--- Exercise inputs ---
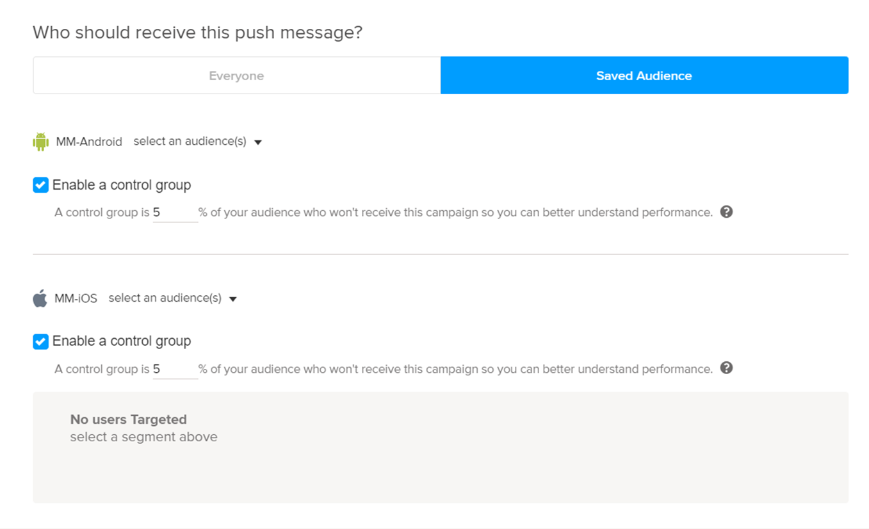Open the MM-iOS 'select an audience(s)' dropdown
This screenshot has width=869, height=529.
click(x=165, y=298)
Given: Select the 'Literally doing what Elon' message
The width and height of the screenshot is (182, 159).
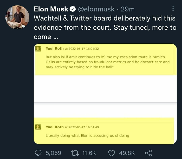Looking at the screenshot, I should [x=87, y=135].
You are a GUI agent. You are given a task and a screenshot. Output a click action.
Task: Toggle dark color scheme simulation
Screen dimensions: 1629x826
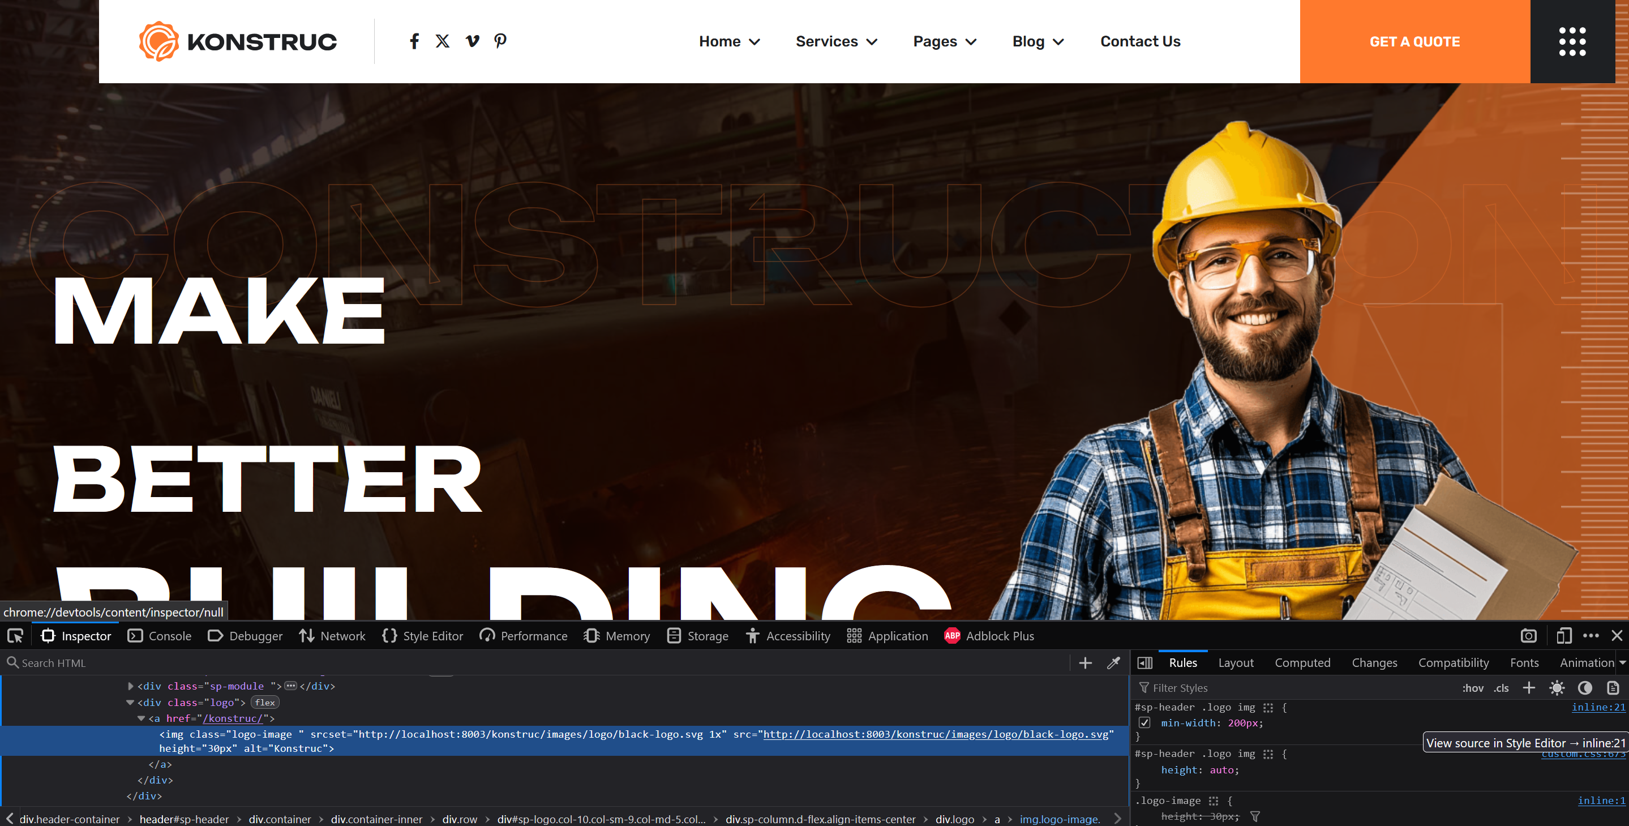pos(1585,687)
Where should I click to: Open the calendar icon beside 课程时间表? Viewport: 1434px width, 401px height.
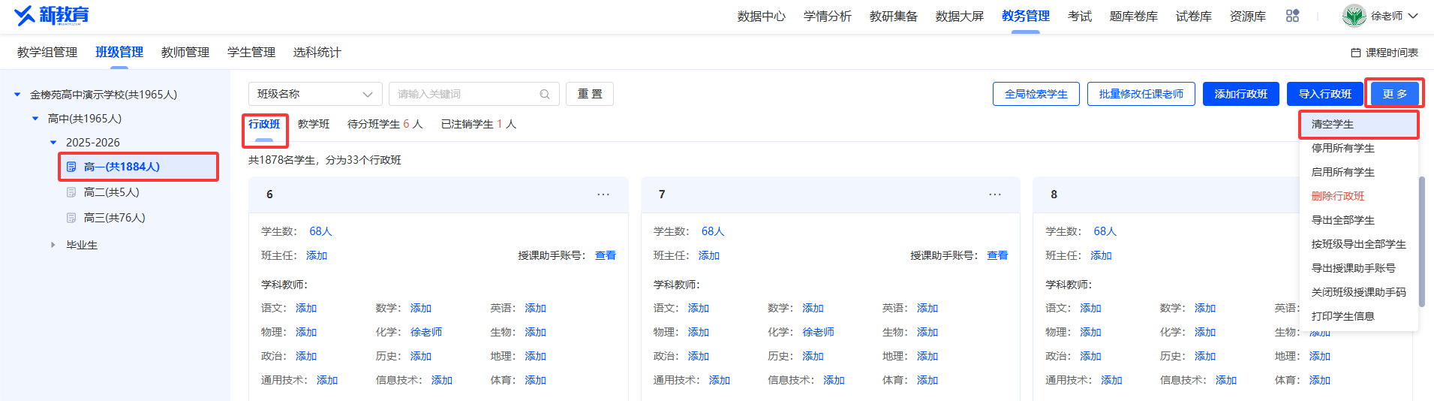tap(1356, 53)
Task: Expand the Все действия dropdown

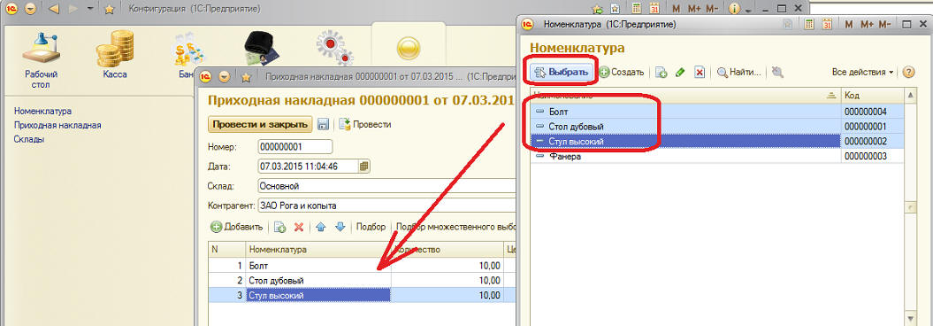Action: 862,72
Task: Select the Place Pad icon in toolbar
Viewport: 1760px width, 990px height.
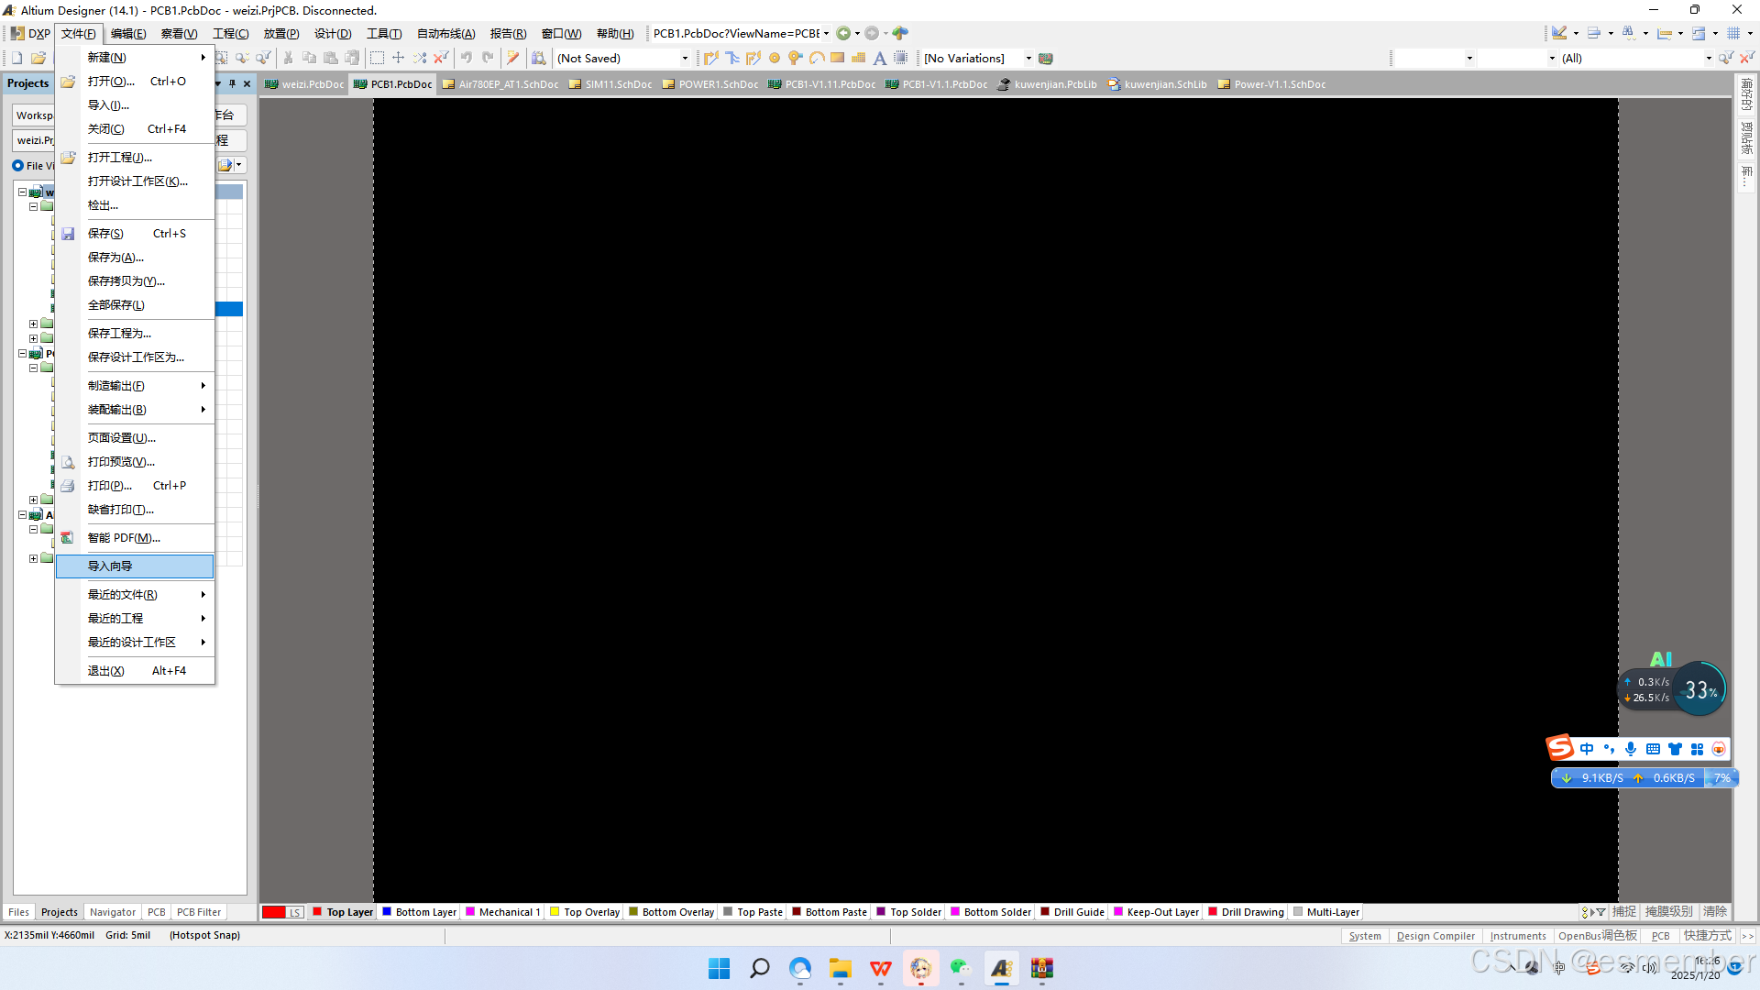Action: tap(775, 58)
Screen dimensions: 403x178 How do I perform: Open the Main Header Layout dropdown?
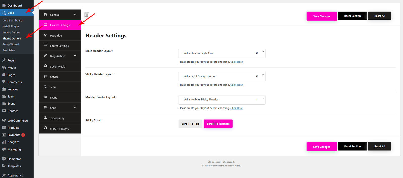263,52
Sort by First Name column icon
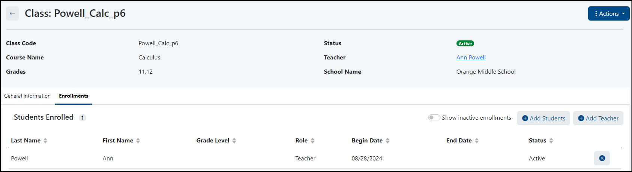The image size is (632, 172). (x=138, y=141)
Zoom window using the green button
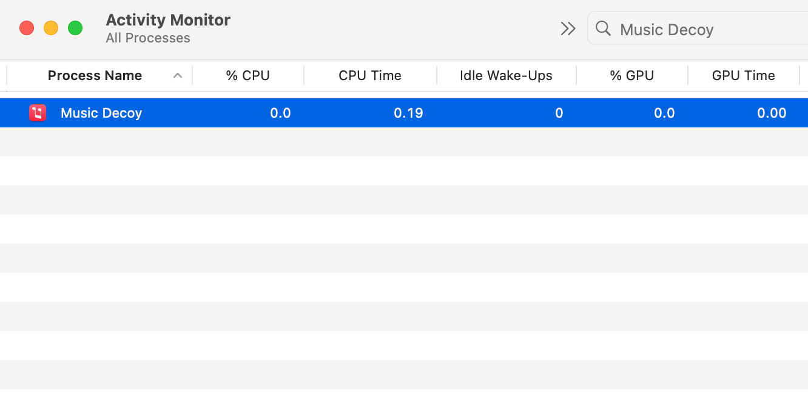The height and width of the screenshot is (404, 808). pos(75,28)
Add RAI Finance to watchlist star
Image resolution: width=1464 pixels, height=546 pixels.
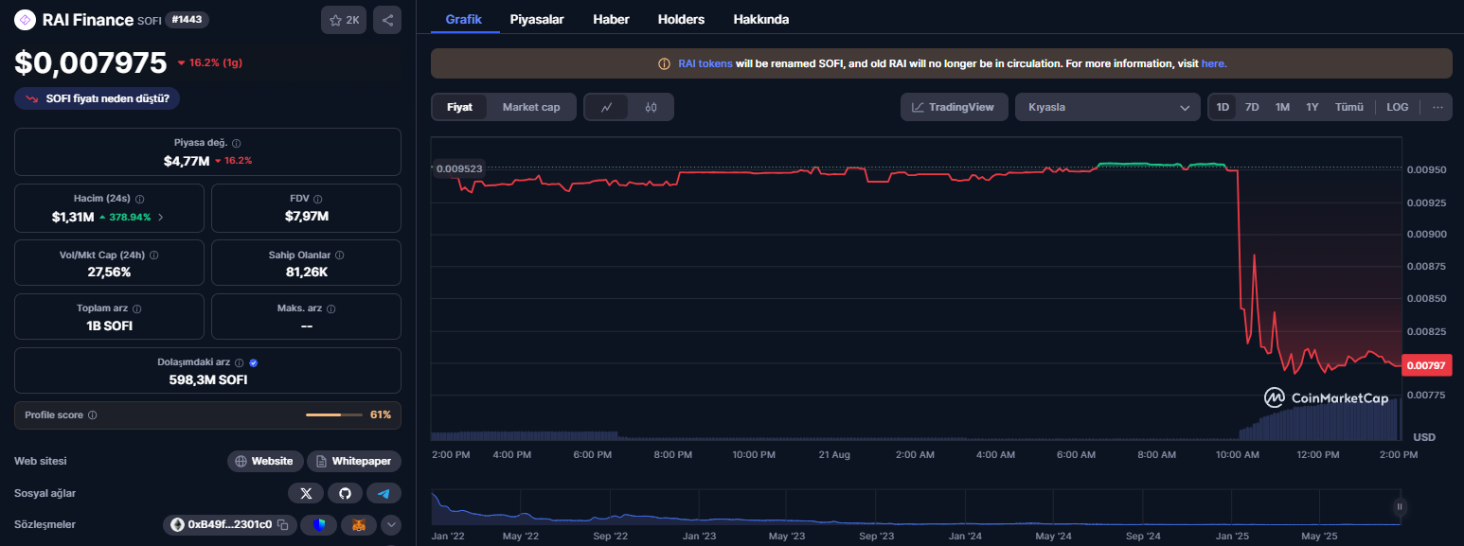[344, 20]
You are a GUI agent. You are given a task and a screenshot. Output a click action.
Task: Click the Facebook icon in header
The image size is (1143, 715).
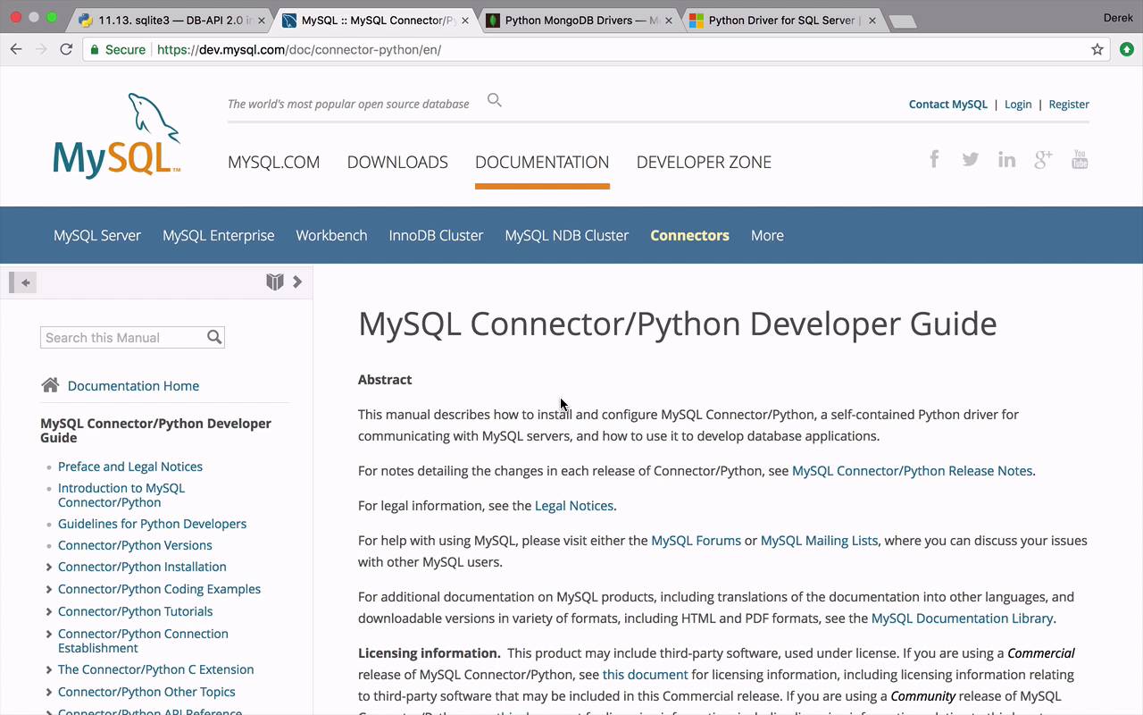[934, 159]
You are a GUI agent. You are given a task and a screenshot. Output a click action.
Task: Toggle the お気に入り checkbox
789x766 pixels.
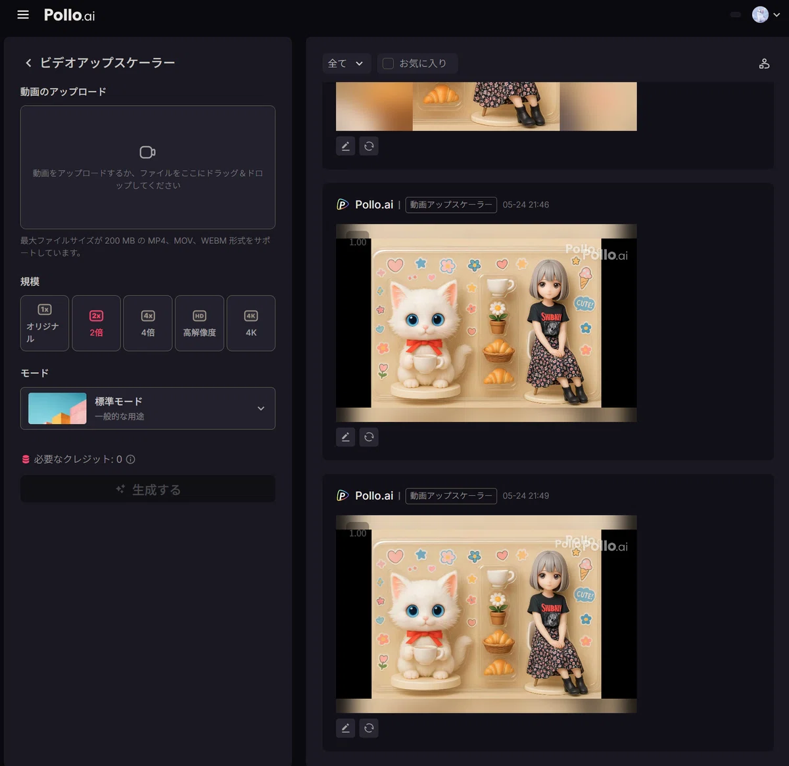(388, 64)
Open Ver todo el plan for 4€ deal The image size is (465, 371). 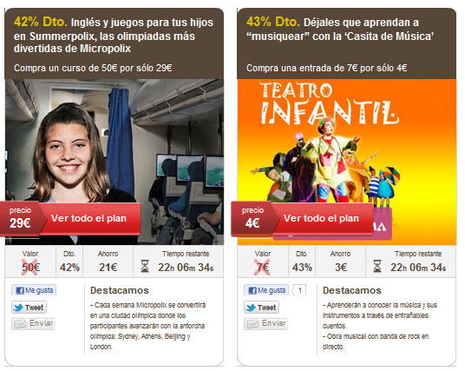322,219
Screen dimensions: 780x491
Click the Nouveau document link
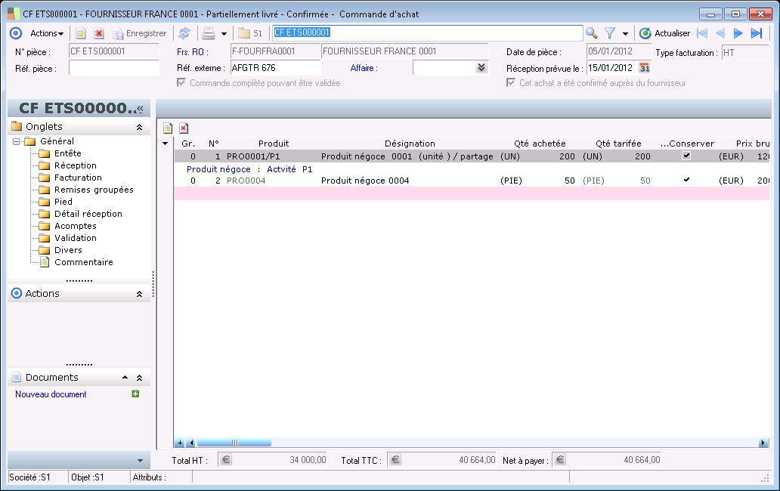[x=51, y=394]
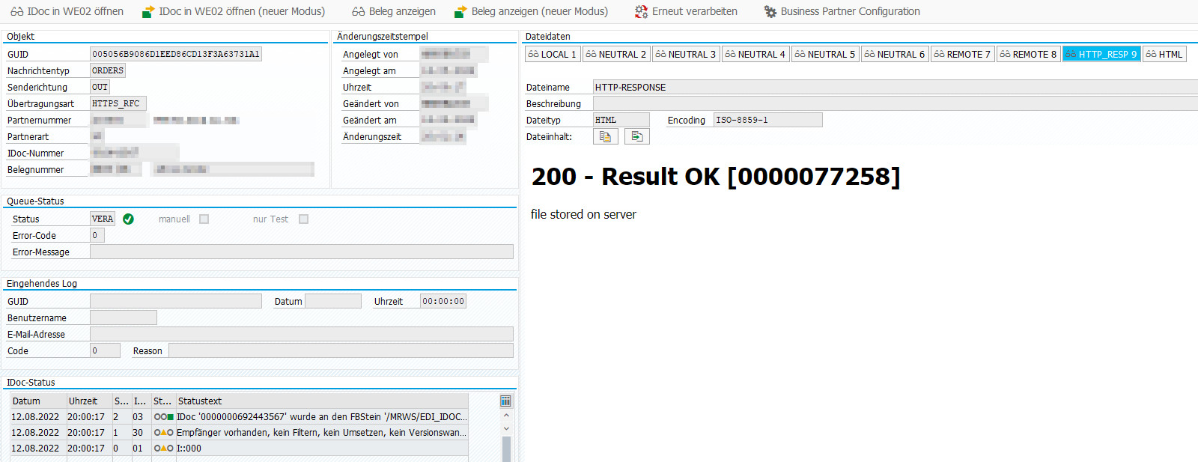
---
Can you reproduce, word for word, the stretch of the records from the line containing "Where should I" through the line containing "Action: 862,72", with both of those lines included and the pictures left out?

Where should I click to: Open the calendar icon beside 课程时间表? Viewport: 1434px width, 401px height.
tap(1356, 53)
Task: Expand the Все действия dropdown

Action: 862,72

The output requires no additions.